◆ What is being asked: Put the lines starting at the line that contains "Task: Click the Citroen favicon icon" and ending at the line that contains "Action: click(510, 222)" into a JSON list of strings, one string per line, with blank lines left out. Leave the pictures out of the answer.

◆ Material provided:

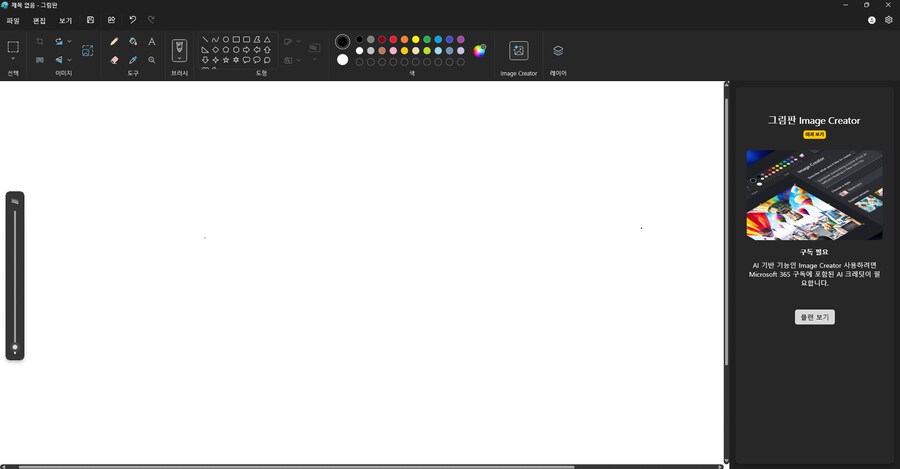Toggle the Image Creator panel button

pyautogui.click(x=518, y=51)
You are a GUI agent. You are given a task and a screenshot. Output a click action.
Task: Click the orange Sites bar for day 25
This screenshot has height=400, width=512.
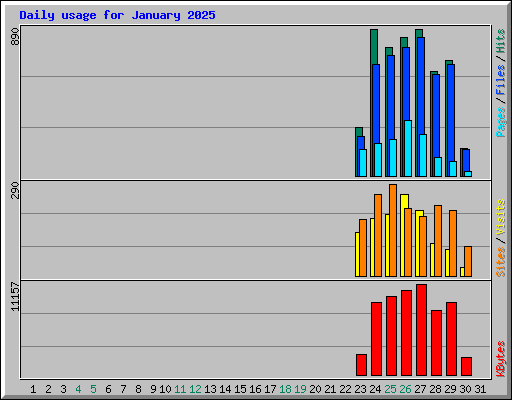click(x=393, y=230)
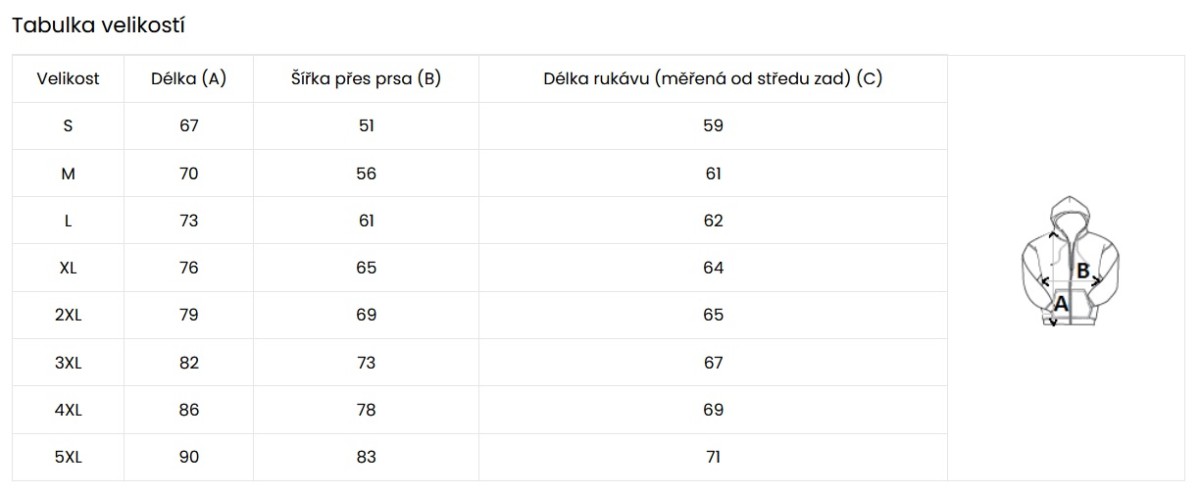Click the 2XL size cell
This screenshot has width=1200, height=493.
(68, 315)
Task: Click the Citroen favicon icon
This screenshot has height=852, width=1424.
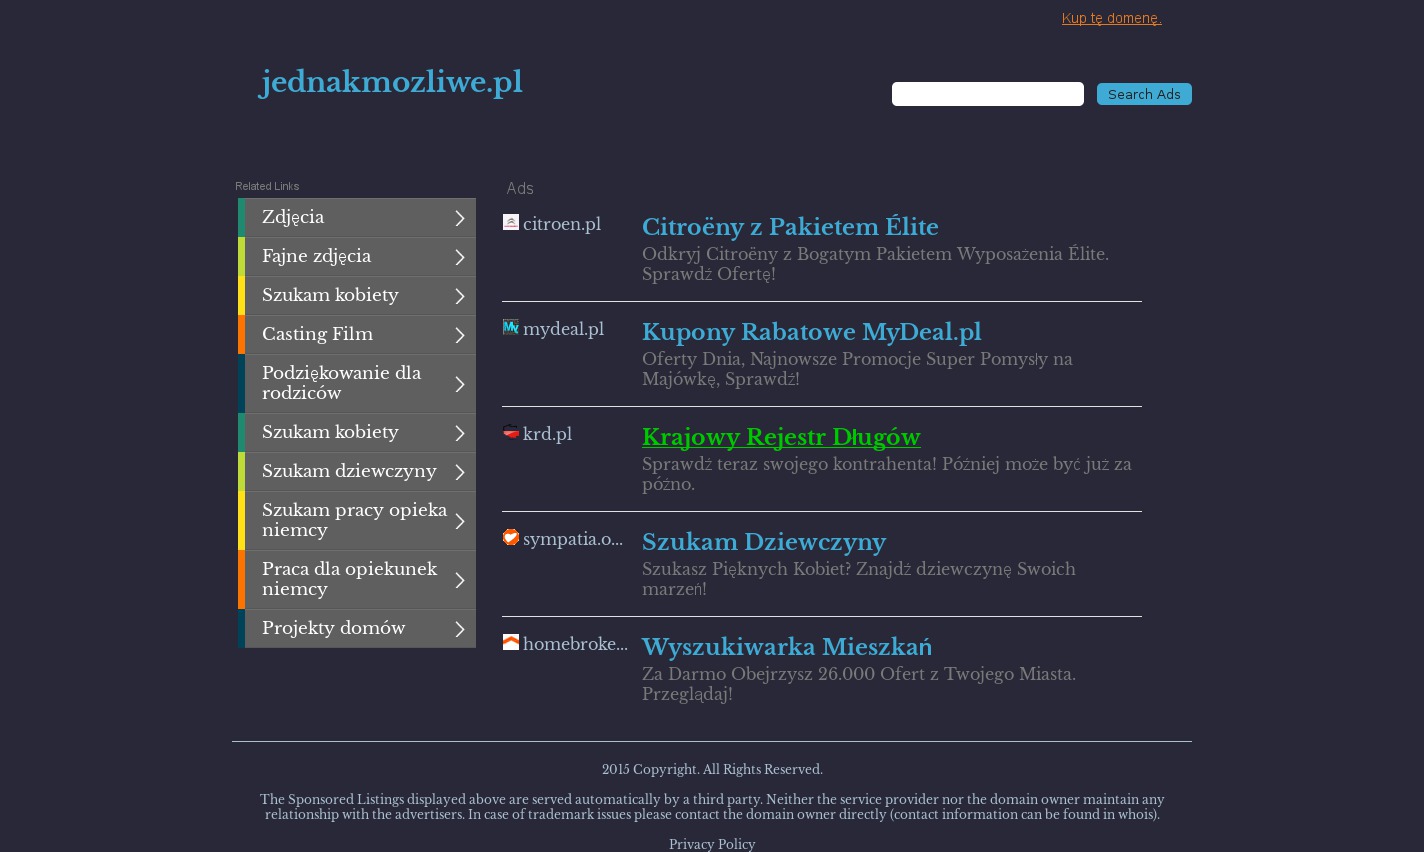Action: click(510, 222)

---

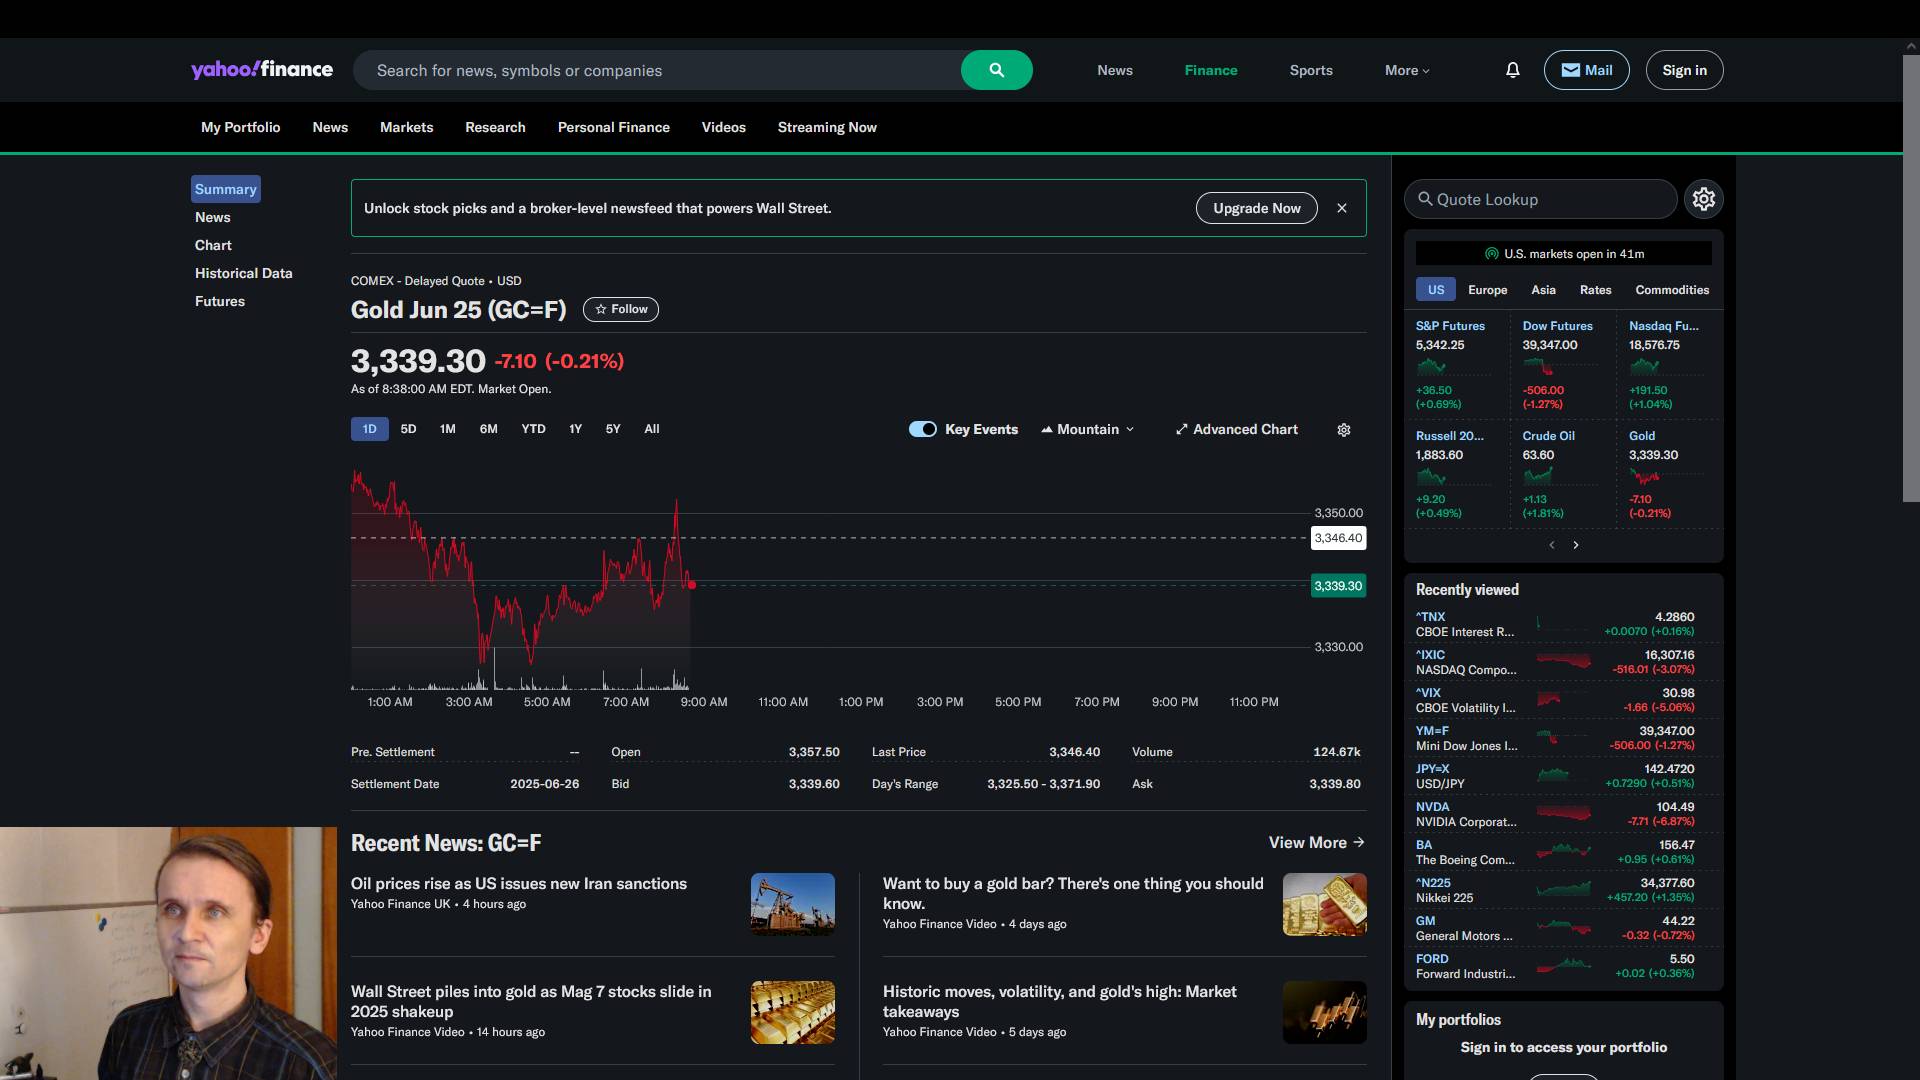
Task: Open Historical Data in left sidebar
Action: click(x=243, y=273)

◆ The solution:
[
  "Task: Click the Citroen favicon icon",
  "This screenshot has height=852, width=1424.",
  "Action: click(510, 222)"
]